◆ Problem: Exactly the lines from the start of the data through the line containing "Switch to the Disasm tab" should be output, with both ends kept and nothing added.

[Opening Input material section]

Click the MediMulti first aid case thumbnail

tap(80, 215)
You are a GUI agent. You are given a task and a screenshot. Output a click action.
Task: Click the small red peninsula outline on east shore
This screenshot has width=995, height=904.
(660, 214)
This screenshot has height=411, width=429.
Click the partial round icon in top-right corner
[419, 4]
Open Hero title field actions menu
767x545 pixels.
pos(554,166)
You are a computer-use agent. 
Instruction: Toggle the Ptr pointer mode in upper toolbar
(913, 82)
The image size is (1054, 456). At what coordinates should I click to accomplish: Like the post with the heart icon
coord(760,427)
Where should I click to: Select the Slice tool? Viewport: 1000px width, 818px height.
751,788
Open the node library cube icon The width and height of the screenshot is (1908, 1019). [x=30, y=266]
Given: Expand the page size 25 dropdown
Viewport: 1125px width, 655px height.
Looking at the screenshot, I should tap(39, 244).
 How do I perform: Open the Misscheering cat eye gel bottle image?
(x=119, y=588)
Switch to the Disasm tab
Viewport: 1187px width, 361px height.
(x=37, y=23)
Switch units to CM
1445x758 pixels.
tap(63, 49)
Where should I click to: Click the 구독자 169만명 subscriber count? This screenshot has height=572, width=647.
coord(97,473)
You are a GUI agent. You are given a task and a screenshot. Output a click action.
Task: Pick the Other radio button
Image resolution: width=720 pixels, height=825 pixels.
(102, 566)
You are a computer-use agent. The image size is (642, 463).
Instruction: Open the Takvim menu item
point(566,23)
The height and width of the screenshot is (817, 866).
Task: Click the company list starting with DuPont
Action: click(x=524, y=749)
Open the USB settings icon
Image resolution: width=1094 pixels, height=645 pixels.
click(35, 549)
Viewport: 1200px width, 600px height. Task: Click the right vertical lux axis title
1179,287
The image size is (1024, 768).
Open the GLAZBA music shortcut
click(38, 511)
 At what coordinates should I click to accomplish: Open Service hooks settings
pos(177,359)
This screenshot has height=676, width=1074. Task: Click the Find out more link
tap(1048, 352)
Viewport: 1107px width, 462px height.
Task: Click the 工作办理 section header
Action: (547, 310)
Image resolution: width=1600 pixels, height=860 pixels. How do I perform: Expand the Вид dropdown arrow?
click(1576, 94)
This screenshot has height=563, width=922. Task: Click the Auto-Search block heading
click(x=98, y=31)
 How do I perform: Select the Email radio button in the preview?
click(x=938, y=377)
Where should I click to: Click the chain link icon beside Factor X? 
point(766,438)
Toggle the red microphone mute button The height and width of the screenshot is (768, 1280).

[Closing Input material section]

◆ Response area:
Click the MediMulti first aid case thumbnail

tap(80, 215)
You are a GUI agent. You are given a task and a screenshot. Output a click action.
Task: Click the small red peninsula outline on east shore
This screenshot has width=995, height=904.
(660, 214)
This screenshot has height=411, width=429.
Click the partial round icon in top-right corner
[419, 4]
Open Hero title field actions menu
767x545 pixels.
pos(554,166)
You are a computer-use agent. 
Instruction: Toggle the Ptr pointer mode in upper toolbar
(913, 82)
The image size is (1054, 456). At what coordinates should I click to accomplish: Like the post with the heart icon
coord(760,427)
Where should I click to: Select the Slice tool? Viewport: 1000px width, 818px height.
751,788
Open the node library cube icon The width and height of the screenshot is (1908, 1019). [x=30, y=266]
Given: Expand the page size 25 dropdown
Viewport: 1125px width, 655px height.
Looking at the screenshot, I should tap(39, 244).
 How do I perform: Open the Misscheering cat eye gel bottle image?
(x=119, y=588)
Switch to the Disasm tab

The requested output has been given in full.